→ REQUIRED ACTION
What you copy should be the lines from the one with "Instruction: Open the" through the end of the entries, word for word. Omit the pictures.
"""
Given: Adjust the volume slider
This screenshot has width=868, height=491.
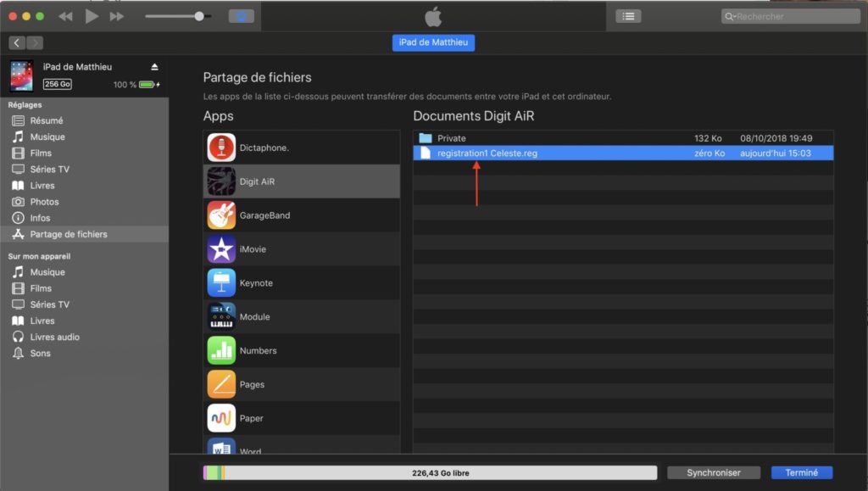Looking at the screenshot, I should point(199,16).
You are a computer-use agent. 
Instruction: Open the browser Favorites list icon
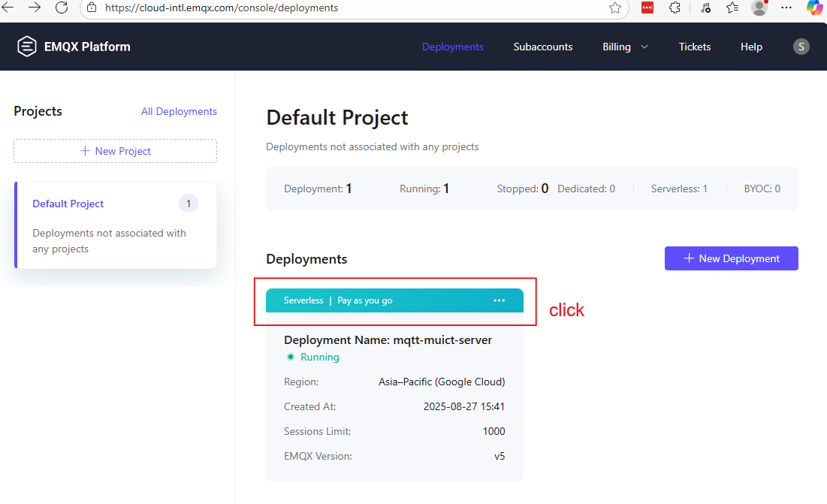coord(732,8)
"""
→ ANSWER TO THIS TASK
Instruction: Open the browser Favorites list icon
coord(732,8)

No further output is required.